*** Opening of TEXT ***

Breaking through: Calva with Brad Pitt in ‘Babylon’ (Paramount Pictures)
When he arrived on set, the education began. Like Manny, he suddenly found himself in the orbit of some of the biggest stars in Hollywood, in this case Brad Pitt and Margot Robbie. It was hard to not feel intimidated. “You’re thinking that you’re dealing with Pokémon, you know, with gods,” says Calva. “But when you realise you’re dealing with people, right? And they share their stories with you, and you realise that they, at some moment, were in a very similar spot...” The stories helped: “Brad Pitt was working dressed as a chicken for a restaurant,” he notes.
Robbie and her husband Tom Ackerley noticed Calva heading back to his hotel alone, and invited him to move in. They spent evenings cooking, playing cards, going to the beach; Pitt, meanwhile, quietly helped refine Calva’s pronunciation.
Before landing Babylon, Calva had worked across every department on Mexican film sets – sound, editing, production assistance, whatever would get him close to the craft. “Between Manny and me, we kind of share the same path, working as a copy guy, trying so many different jobs, so many different disciplines in movie-making, and then – boom, we made it, right?”

*** Close of TEXT ***
*** Opening of RECORD EXTRACTS ***

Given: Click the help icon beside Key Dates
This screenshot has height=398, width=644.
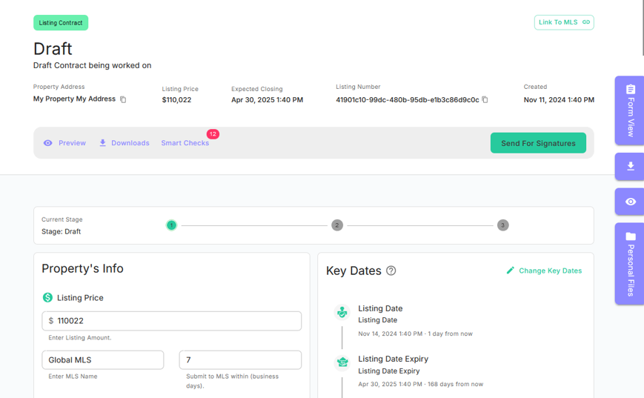Looking at the screenshot, I should [x=391, y=271].
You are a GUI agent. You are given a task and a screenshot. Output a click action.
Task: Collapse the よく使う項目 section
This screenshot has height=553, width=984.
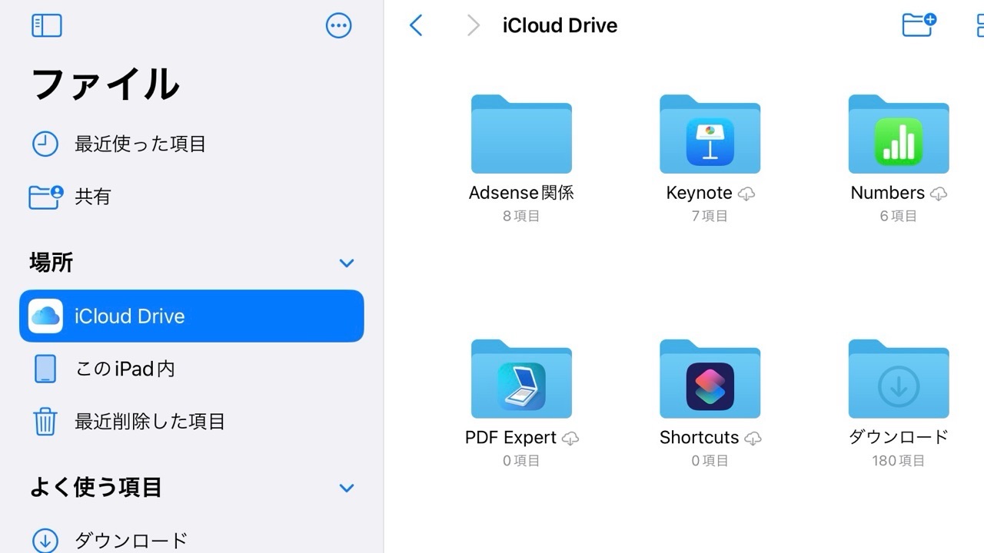point(347,488)
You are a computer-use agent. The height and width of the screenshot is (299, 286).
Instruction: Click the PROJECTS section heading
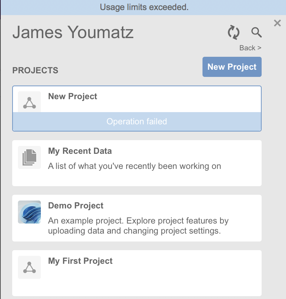coord(35,70)
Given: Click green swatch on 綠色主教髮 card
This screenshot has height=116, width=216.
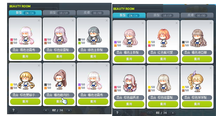Looking at the screenshot, I should (x=80, y=43).
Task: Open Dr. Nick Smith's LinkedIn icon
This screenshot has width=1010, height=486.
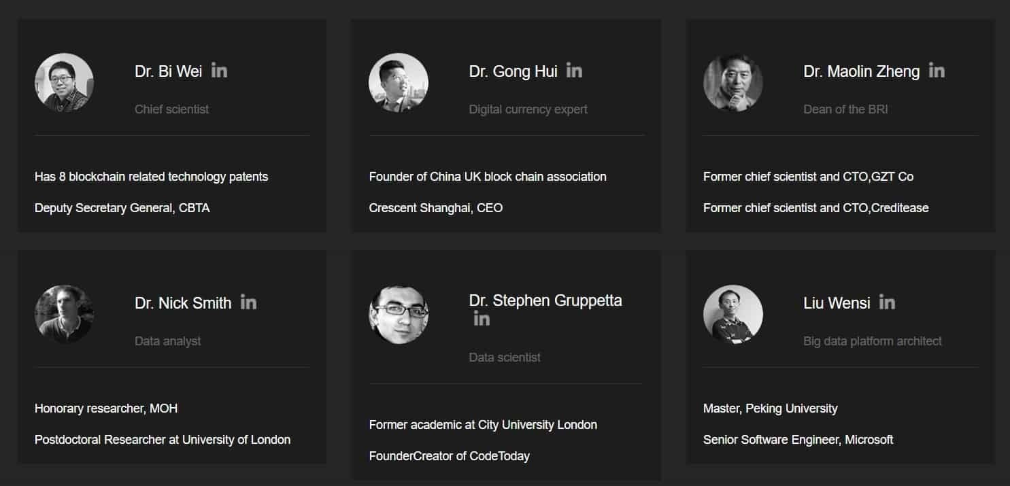Action: tap(248, 302)
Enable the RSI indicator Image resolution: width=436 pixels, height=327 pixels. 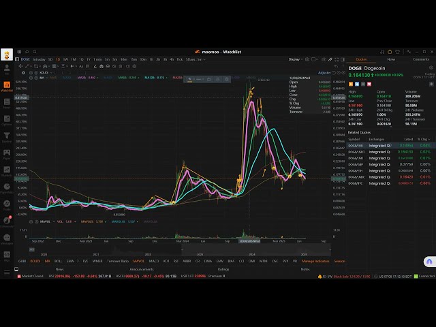click(x=176, y=261)
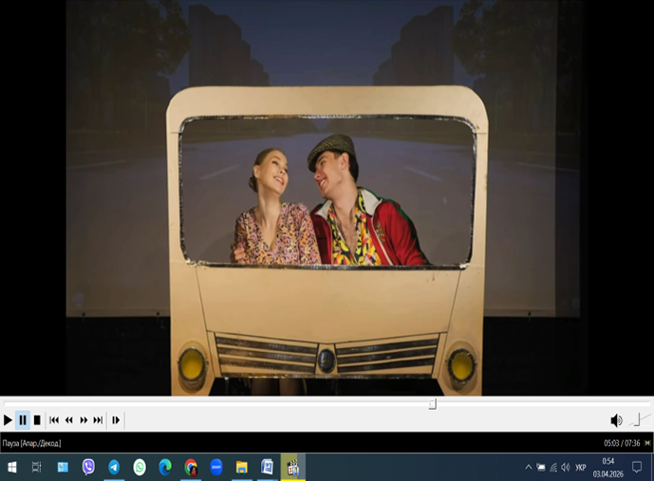Open the Viber app from the taskbar

88,467

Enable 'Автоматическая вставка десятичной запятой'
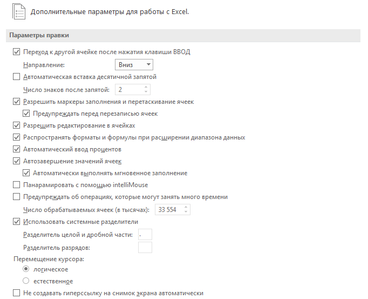(x=16, y=77)
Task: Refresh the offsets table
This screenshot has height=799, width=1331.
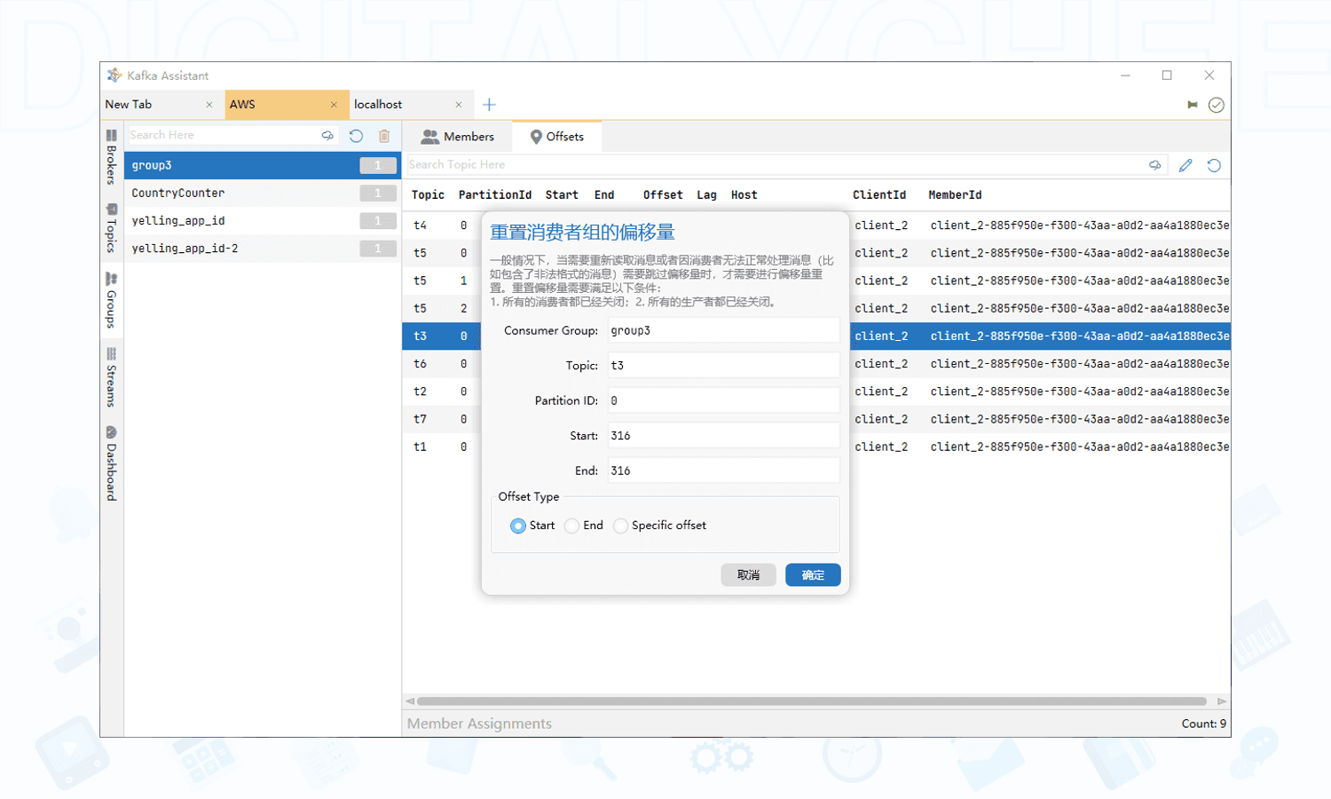Action: pyautogui.click(x=1214, y=164)
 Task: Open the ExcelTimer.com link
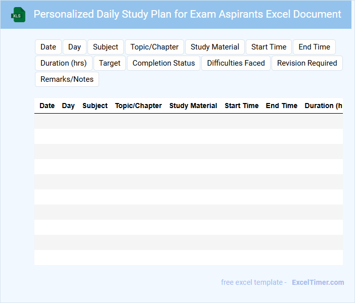[318, 282]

*** Close of RECORD EXTRACTS ***

TO DO -
[A] Translate this sentence from the passage about Calva into Spanish: "Robbie and her husband Tom Ackerley noticed Calva heading back to his hotel alone, and invited him to move in."
[B] Set down the portion of the passage about Calva that begins at the words "Robbie and her" and stops after "refine Calva’s pronunciation.".

TASK-BY-TASK SOLUTIONS -
[A] Robbie y su esposo Tom Ackerley notaron que Calva regresaba solo a su hotel y lo invitaron a mudarse con ellos.

[B]
Robbie and her husband Tom Ackerley noticed Calva heading back to his hotel alone, and invited him to move in. They spent evenings cooking, playing cards, going to the beach; Pitt, meanwhile, quietly helped refine Calva’s pronunciation.